Your assignment: Send back all the data below, exactly as given.

Excerpted data:

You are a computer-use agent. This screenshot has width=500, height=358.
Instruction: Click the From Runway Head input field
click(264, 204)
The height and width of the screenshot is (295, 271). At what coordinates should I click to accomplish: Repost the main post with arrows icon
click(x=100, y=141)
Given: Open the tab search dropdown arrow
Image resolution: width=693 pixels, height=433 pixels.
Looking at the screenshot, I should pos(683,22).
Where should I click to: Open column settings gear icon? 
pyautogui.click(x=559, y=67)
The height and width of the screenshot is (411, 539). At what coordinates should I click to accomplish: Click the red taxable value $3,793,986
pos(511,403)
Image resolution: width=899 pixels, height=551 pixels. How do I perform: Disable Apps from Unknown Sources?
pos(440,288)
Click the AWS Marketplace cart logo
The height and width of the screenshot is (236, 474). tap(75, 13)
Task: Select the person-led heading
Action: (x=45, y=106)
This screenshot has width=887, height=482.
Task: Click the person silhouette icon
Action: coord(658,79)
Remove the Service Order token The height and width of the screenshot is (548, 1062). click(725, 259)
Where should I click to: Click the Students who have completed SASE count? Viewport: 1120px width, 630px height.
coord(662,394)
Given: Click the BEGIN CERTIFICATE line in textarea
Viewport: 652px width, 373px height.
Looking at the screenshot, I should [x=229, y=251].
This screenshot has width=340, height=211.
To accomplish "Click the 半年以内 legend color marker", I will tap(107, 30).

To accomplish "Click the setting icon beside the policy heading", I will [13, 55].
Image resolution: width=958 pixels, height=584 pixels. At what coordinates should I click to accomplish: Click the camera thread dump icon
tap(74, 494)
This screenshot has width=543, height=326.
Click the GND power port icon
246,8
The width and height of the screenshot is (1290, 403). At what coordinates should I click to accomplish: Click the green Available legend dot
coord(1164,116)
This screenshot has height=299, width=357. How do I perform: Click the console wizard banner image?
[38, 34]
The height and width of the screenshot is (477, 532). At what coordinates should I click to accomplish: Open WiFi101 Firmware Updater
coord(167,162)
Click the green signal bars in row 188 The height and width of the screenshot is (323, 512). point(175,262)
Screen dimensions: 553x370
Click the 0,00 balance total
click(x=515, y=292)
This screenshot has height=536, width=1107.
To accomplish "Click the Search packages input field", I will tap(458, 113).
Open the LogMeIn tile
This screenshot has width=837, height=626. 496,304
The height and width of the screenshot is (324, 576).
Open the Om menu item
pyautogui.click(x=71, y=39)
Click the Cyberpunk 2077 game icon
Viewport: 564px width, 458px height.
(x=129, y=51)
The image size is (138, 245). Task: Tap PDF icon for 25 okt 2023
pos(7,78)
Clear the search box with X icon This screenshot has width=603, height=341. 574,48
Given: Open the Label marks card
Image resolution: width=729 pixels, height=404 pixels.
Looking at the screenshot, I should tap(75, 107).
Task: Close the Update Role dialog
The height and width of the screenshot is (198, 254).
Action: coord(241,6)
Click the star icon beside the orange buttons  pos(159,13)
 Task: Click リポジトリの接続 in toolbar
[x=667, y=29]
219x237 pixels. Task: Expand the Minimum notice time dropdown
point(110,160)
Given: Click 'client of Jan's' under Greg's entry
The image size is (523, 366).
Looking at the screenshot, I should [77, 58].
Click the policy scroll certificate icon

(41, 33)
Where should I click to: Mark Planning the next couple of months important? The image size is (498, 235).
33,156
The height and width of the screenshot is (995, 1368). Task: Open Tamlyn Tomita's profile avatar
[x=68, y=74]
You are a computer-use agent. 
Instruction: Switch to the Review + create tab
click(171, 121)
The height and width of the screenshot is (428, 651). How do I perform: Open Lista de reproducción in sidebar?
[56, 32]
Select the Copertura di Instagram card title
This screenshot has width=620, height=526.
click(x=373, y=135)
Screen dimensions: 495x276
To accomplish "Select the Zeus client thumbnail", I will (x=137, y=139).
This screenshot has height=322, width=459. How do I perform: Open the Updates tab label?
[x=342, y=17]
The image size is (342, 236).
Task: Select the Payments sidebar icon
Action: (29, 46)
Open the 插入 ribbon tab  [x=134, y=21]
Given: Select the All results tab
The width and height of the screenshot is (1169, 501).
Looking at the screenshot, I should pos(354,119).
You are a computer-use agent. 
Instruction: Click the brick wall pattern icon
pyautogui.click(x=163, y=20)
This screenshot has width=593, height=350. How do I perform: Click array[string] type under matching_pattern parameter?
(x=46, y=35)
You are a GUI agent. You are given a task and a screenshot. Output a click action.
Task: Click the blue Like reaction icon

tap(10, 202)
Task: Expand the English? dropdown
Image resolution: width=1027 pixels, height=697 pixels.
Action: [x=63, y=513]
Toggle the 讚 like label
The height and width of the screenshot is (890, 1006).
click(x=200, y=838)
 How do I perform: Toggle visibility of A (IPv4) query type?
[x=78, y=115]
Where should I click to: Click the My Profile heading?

Solved problem:
You are a computer-use agent. This screenshot has width=500, height=358.
Instruction: Click the From Runway Head input field
click(264, 204)
The height and width of the screenshot is (295, 271). At what coordinates should I click to accomplish: Repost the main post with arrows icon
click(x=100, y=141)
Given: Open the tab search dropdown arrow
Image resolution: width=693 pixels, height=433 pixels.
Looking at the screenshot, I should pos(683,22).
Where should I click to: Open column settings gear icon? 
pyautogui.click(x=559, y=67)
The height and width of the screenshot is (411, 539). At what coordinates should I click to accomplish: Click the red taxable value $3,793,986
pos(511,403)
Image resolution: width=899 pixels, height=551 pixels. How do I perform: Disable Apps from Unknown Sources?
pos(440,288)
Click the AWS Marketplace cart logo
The height and width of the screenshot is (236, 474). tap(75, 13)
Task: Select the person-led heading
Action: (x=45, y=106)
This screenshot has width=887, height=482.
Task: Click the person silhouette icon
Action: coord(658,79)
Remove the Service Order token The height and width of the screenshot is (548, 1062). click(725, 259)
Where should I click to: Click the Students who have completed SASE count? Viewport: 1120px width, 630px height.
coord(662,394)
Given: Click the BEGIN CERTIFICATE line in textarea
Viewport: 652px width, 373px height.
Looking at the screenshot, I should [x=229, y=251].
This screenshot has width=340, height=211.
To accomplish "Click the 半年以内 legend color marker", I will tap(107, 30).

To accomplish "Click the setting icon beside the policy heading", I will [13, 55].
Image resolution: width=958 pixels, height=584 pixels. At what coordinates should I click to accomplish: Click the camera thread dump icon
tap(74, 494)
This screenshot has width=543, height=326.
Click the GND power port icon
246,8
The width and height of the screenshot is (1290, 403). At what coordinates should I click to accomplish: Click the green Available legend dot
coord(1164,116)
This screenshot has height=299, width=357. How do I perform: Click the console wizard banner image?
[38, 34]
The height and width of the screenshot is (477, 532). At what coordinates should I click to accomplish: Open WiFi101 Firmware Updater
coord(167,162)
Click the green signal bars in row 188 The height and width of the screenshot is (323, 512). point(175,262)
Screen dimensions: 553x370
Click the 0,00 balance total
click(x=515, y=292)
This screenshot has height=536, width=1107.
To accomplish "Click the Search packages input field", I will tap(458, 113).
Open the LogMeIn tile
This screenshot has width=837, height=626. 496,304
The height and width of the screenshot is (324, 576).
Open the Om menu item
pyautogui.click(x=71, y=39)
Click the Cyberpunk 2077 game icon
Viewport: 564px width, 458px height.
(x=129, y=51)
The image size is (138, 245). Task: Tap PDF icon for 25 okt 2023
pos(7,78)
Clear the search box with X icon This screenshot has width=603, height=341. 574,48
Given: Open the Label marks card
Image resolution: width=729 pixels, height=404 pixels.
Looking at the screenshot, I should tap(75, 107).
Task: Close the Update Role dialog
The height and width of the screenshot is (198, 254).
Action: coord(241,6)
Click the star icon beside the orange buttons  pos(159,13)
 Task: Click リポジトリの接続 in toolbar
[x=667, y=29]
219x237 pixels. Task: Expand the Minimum notice time dropdown
point(110,160)
Given: Click 'client of Jan's' under Greg's entry
The image size is (523, 366).
Looking at the screenshot, I should [77, 58].
Click the policy scroll certificate icon

(41, 33)
Where should I click to: Mark Planning the next couple of months important? The image size is (498, 235).
33,156
The height and width of the screenshot is (995, 1368). Task: Open Tamlyn Tomita's profile avatar
[x=68, y=74]
You are a computer-use agent. 
Instruction: Switch to the Review + create tab
click(171, 121)
The height and width of the screenshot is (428, 651). How do I perform: Open Lista de reproducción in sidebar?
[56, 32]
Select the Copertura di Instagram card title
This screenshot has width=620, height=526.
click(x=373, y=135)
Screen dimensions: 495x276
To accomplish "Select the Zeus client thumbnail", I will (x=137, y=139).
This screenshot has height=322, width=459. How do I perform: Open the Updates tab label?
[x=342, y=17]
The image size is (342, 236).
Task: Select the Payments sidebar icon
Action: (29, 46)
Open the 插入 ribbon tab  [x=134, y=21]
Given: Select the All results tab
The width and height of the screenshot is (1169, 501).
Looking at the screenshot, I should pos(354,119).
You are a computer-use agent. 
Instruction: Click the brick wall pattern icon
pyautogui.click(x=163, y=20)
This screenshot has width=593, height=350. How do I perform: Click array[string] type under matching_pattern parameter?
(x=46, y=35)
You are a GUI agent. You are given a task and a screenshot. Output a click action.
Task: Click the blue Like reaction icon

tap(10, 202)
Task: Expand the English? dropdown
Image resolution: width=1027 pixels, height=697 pixels.
Action: [x=63, y=513]
Toggle the 讚 like label
The height and width of the screenshot is (890, 1006).
click(x=200, y=838)
 How do I perform: Toggle visibility of A (IPv4) query type?
[x=78, y=115]
Where should I click to: Click the My Profile heading?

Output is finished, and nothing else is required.